まず、とりあえずたくさんその言語に触れさせる(いわゆる「量」)の幼児期を乗り越えた後は、ただ単純に「日本語を教える」とか「英語を教える」というのではなく、何をどれだけ、そしてどんな目的で教えるのか?という「質」を踏まえた長期的なビジョンが必要になるようです。

 

たとえば・・・

  • 目的:祖父母との会話、帰国時の編入、大学進学、就職・・・
  • 何:英語、日本語、日本文化、アメリカ文化・・・
  • どれだけ:会話レベル、初等教育レベル、高等教育レベル、就職レベル・・・

 

など、一口に「バイリンガル」と言っても、目的が変われば、何をどれだけ教えるかという心構えや、計画も変わってきます。

 

「日本人だから日本語を話す」という表面的な能力ではなく、日本語という一つの言語を駆使して、何をさせたいのか、何をしたいのか、という親にとって意識の切り替えが必要になるのが、この学童期。

 

なぜかというと、このブログでも書いてきましたが、言葉というのは、目的ではなく「道具」だからです。

 

「日本人だから日本語を話す」というのは、日本語を目的と捉えた見方ですが、実際、言葉というのは、何かを達成するためのツールであり、目的ではありません。

 

たとえネイティブだって、「完璧」という人はいません。

そうですよね?何十年も使ってきた自分の日本語、「完璧」と言えますか?私は言えません。読めない漢字もごまんとあるし、間違って使ってしまう言葉もあるし、敬語もままならないし・・・。

 

つまり、ゴール自体が存在しない言語というものが「目的」になってしまうと、絶対にたどり着かないゴールを追ってマラソンをしているようなもので、親も子も疲れ果ててしまう。

 

だから、他に目的が必要になるのです。

 

たとえば、「日本のおじいちゃんおばあちゃんと会話できること」が目的であれば、小学校入学〜低学年の日本語で十分かもしれない。

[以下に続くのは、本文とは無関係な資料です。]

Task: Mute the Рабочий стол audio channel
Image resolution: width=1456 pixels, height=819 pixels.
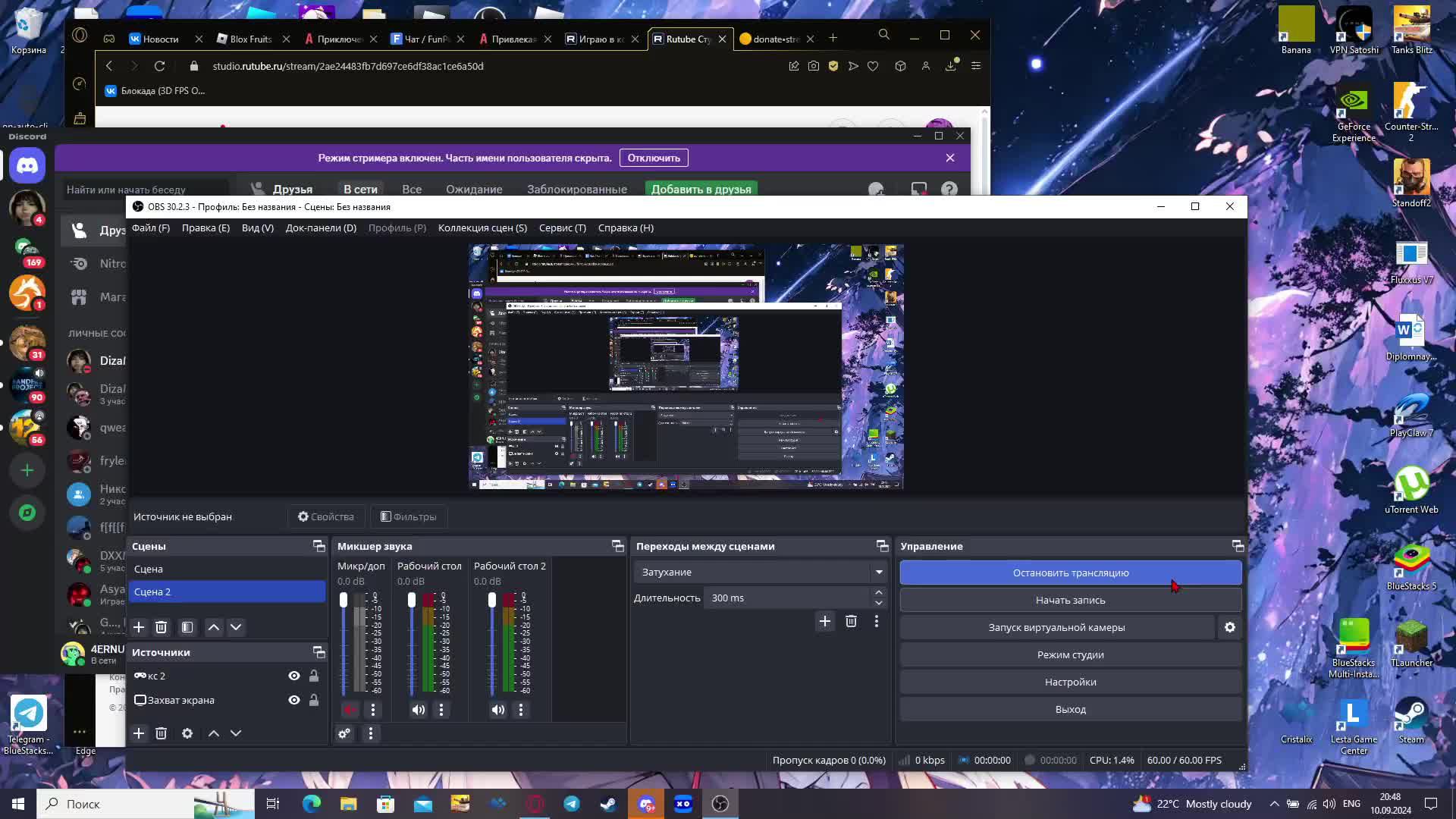Action: [418, 710]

「帰国して日本の中学・高校に編入する」が目的であれば、やはり日本語だけでなく、日本の学力も必要になってくる。

日本の大学に行くなら大学入試レベル、日本で就職するならビジネス日本語・・・と、目的によって内容もコミットメントも変わってきます。

 

そして、現役高校生のAkariちゃんがこの記事でも書いてくれたように、「言語」というものにはコミュニケーションツール以上の機能があります。

それは、「自我」を形成するために欠かせない、自己表現ツールという機能です。

特に子供が思春期に入り、自分という存在を定義したり、自分の意思や情緒を形にする上で、欠かせないのが「言葉」。

 

しかし、

 

自分を定義したい!

自分の情緒を形にしたい!

 

という10代特有の欲求に、言葉のボキャブラリーがキャッチアップできないために起こるのが、反抗期だったり思春期だと私は思っています。つまり、急激に起こる情緒(内面)の成長に、言葉の成長が追いついていかない。

 

イメージはこんな感じ・・・

 

だから、そのイライラを「むかつく!」とか「ウザい!」という便利な言葉でしか表現できなくて、親は、「なんなの、その言葉遣い!」と喧嘩になる。

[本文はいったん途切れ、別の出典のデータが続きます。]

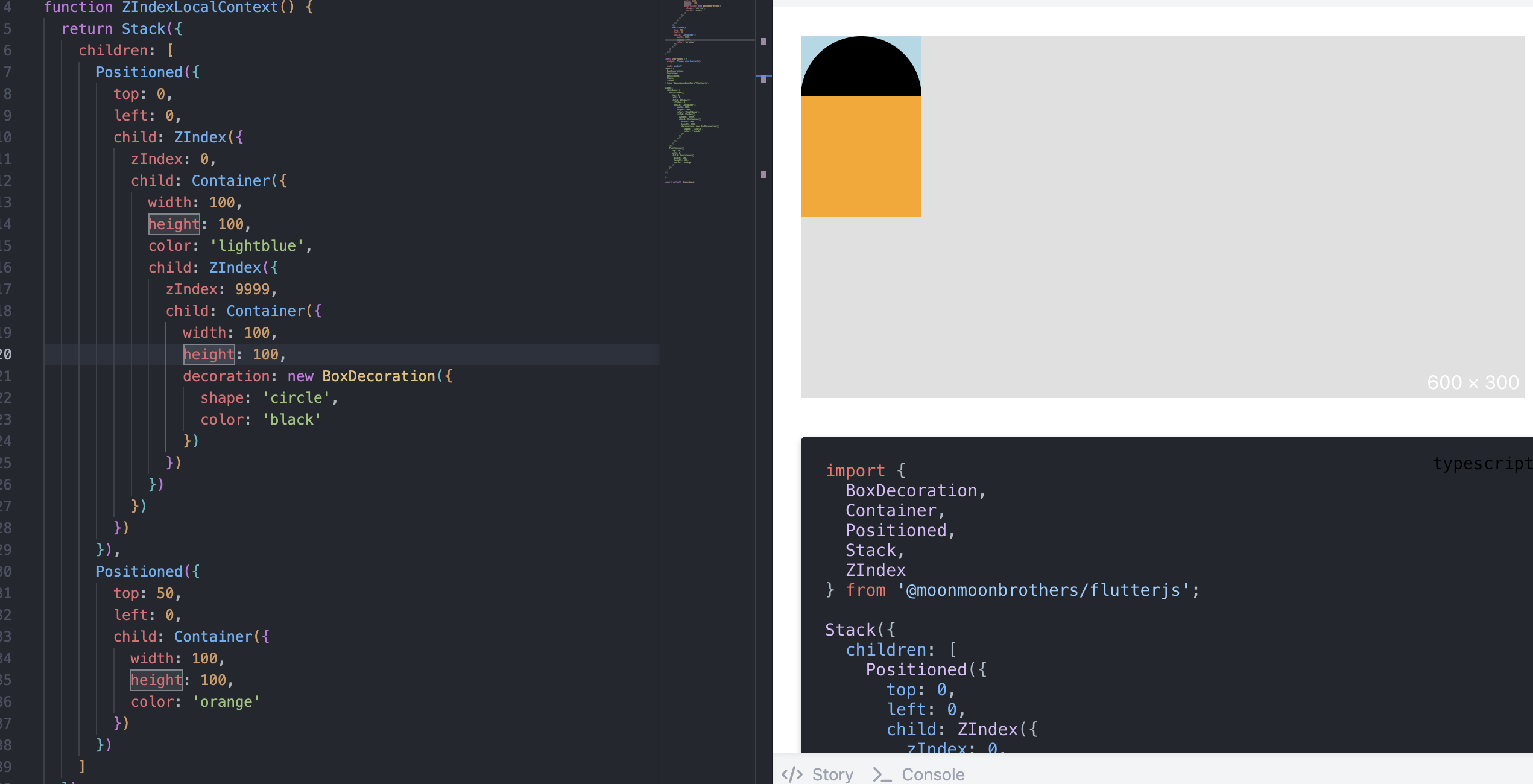Click the 600 × 300 size label
This screenshot has height=784, width=1533.
1472,382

私たち大人のように、ボキャブラリーが足りていれば、自分のストレスの原因を言葉を使って分析し、解決策を見つけたり、納得できるのですが、それができない子供は、かんしゃくを起こしたり、反抗期になったりするわけです。

 

この時期というのは、話す言語が一つだろうと、二つだろうと、三つだろうと、人間にやってくるものであり、バイリンガル環境で育っていなくても直面する成長過程です。

 

しかし、やはりここで考えたいのは、バイリンガル環境で育った子供が持つハンディキャップです。

前述の記事でも書いたように、バイリンガルではなく、「セミリンガル」という用語が使われるようになったのは、やはり、人間の脳というのは容量が決まっていて、複数言語を使って生活する場合、その容量を分けることになる、という(つまりは「量的」ではなく「質的」な)考えが広まっているからだと考えられます。

 

それはどういうことかというと、「お弁当箱」を想像してください。

 

お弁当箱って容量が決まってますよね。

 

そこに、昨日の残りのカレーライスと、今朝作ったオムライスを両方とも食べたい場合、お弁当箱を半分に仕切らなくてはならず、容量も半分ずつしか入りません。

 

そこでもし自分の兄が、「いや、僕の弁当はオムライスだけで良い」と言えば、兄は、お昼にオムライスを100%楽しめる。もしオムライスがチキンライスだったとして、兄のお弁当箱にはチキンが多く入る確率も増えるわけです。

カレーに入ったジャガイモが好きだとしても、スペースが足りないからジャガイモは一切れしか入らないかもしれない。

「自分はカレーとオムライスのどっちとも100%食べたいから、お弁当二つ作って!」とはなりませんよね?

つまり、「カレーライスとオムライスの二種類」という量的な考えではなく、「それぞれの中身はどうなっているか」という質的な考えですね。

 

人間の脳も同じで、二言語を使って生活しているからといって、脳が二つになるわけではなく、一つの脳で、日英の配分率を変えながら子供達は成長していると考えられます。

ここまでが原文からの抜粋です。